Once again is a question like "What is the fastest/best performance DB?". But since the answer depends on the scenario, my scenario is this: I want to write many logs to DB, thousands per second. But I will not read them often. Indeed 99,99% of them will never be read again, but once in a while I will need to read. Schema is not complex, just key/value. Once in a while I will read by value and I will not care at all if this read takes minutes. The correctness of the read will be critical, but not the performance.
So far it seems the best solutions are things like MongoDB, Cassandra... and perhaps the best DynamoDB?
回答1:
Any DBMS, i would say, switch to the lowest isolation level and no index. If you put that together with a good storage system, maybe a RAID 0 with SSDs. Fastes writes ever.

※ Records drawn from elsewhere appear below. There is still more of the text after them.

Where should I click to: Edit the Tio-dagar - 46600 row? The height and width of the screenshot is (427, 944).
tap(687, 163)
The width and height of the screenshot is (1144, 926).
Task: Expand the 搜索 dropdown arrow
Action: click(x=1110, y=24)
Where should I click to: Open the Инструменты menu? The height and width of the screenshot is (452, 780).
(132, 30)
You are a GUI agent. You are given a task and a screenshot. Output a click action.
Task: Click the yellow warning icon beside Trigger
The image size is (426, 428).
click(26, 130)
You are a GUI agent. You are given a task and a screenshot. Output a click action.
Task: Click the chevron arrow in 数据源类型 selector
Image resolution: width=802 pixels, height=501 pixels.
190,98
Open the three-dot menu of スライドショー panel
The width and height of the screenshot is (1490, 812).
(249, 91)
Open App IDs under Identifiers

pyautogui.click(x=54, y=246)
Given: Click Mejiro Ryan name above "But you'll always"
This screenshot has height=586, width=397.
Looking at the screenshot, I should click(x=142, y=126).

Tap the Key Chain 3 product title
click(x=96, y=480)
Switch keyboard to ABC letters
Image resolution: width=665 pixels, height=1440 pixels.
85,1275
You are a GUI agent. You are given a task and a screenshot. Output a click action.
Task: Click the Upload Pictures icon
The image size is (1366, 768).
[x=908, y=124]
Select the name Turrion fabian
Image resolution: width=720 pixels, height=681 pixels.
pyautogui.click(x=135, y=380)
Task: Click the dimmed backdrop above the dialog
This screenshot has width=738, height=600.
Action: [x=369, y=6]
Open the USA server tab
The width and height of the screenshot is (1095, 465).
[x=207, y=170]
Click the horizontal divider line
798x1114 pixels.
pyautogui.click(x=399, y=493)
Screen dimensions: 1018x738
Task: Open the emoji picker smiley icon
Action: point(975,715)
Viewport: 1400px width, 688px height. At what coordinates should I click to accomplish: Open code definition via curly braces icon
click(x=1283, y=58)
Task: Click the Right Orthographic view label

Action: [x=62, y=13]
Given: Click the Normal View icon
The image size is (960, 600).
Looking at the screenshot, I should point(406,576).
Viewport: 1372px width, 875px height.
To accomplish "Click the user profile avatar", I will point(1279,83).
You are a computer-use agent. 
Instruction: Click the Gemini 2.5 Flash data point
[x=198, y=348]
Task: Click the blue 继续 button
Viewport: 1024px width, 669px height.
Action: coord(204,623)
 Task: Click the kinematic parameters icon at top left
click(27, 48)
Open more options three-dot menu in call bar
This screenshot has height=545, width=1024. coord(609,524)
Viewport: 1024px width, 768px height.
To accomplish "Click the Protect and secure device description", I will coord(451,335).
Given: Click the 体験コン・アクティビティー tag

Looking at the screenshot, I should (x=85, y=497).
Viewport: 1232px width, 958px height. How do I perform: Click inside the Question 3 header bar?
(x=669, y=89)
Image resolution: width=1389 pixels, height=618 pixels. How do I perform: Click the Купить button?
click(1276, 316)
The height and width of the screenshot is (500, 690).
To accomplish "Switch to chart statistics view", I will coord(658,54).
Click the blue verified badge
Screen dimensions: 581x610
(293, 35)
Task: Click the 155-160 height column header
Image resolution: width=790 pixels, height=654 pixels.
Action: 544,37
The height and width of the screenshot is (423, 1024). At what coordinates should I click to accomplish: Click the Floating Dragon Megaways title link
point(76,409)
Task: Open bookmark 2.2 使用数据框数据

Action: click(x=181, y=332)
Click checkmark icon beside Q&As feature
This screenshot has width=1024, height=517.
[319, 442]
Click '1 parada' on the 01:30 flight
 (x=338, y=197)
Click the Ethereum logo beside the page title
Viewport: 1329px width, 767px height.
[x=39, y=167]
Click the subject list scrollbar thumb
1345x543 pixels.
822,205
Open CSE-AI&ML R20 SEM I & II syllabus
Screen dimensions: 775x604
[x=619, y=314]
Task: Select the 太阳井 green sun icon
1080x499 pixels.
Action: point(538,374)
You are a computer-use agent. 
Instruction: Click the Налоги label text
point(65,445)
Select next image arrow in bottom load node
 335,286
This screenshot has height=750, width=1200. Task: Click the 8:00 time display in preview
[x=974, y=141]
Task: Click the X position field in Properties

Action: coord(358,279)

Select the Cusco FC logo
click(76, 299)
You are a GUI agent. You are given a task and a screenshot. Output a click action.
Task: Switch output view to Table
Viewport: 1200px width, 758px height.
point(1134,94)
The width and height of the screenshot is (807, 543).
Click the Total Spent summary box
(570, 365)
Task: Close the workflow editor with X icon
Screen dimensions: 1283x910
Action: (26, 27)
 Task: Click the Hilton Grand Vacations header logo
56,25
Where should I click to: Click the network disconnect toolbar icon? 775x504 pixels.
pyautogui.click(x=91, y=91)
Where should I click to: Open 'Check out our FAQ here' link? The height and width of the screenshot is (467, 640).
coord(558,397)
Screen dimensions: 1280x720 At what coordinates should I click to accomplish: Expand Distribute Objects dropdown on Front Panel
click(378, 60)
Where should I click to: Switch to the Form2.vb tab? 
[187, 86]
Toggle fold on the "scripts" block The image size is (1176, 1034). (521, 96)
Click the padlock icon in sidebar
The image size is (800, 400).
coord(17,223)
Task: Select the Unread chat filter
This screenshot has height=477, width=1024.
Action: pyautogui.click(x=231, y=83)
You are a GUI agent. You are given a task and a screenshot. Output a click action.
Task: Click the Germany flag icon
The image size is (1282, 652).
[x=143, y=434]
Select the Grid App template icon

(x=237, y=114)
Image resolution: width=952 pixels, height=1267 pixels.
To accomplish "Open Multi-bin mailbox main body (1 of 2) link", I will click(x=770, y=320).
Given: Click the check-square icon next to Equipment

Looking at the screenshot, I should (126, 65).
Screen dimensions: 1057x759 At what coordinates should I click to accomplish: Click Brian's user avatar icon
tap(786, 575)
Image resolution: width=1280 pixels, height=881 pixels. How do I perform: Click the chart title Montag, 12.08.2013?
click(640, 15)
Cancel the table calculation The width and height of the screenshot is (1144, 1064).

Its hard to say wich DBMS is best, usually you want the best dbms that is good in doing something in particular but you need a dbms that basically just write something with the least of restriction, ive heard mysql can be great in this.
回答2:
If fast writes are what you're after, you have a few options. Assuming that you will be the one to maintain the DB you can write the inserts to memory, and flush them after they get to a certain size. that way you aren't hitting the disk so many times.
If I'm not mistaken MongoDB does that already, plus if you disable the journaling it can drastically increase write performance which is exactly what you're going for.
Either way, caching and bulk inserting is the way to go with any database.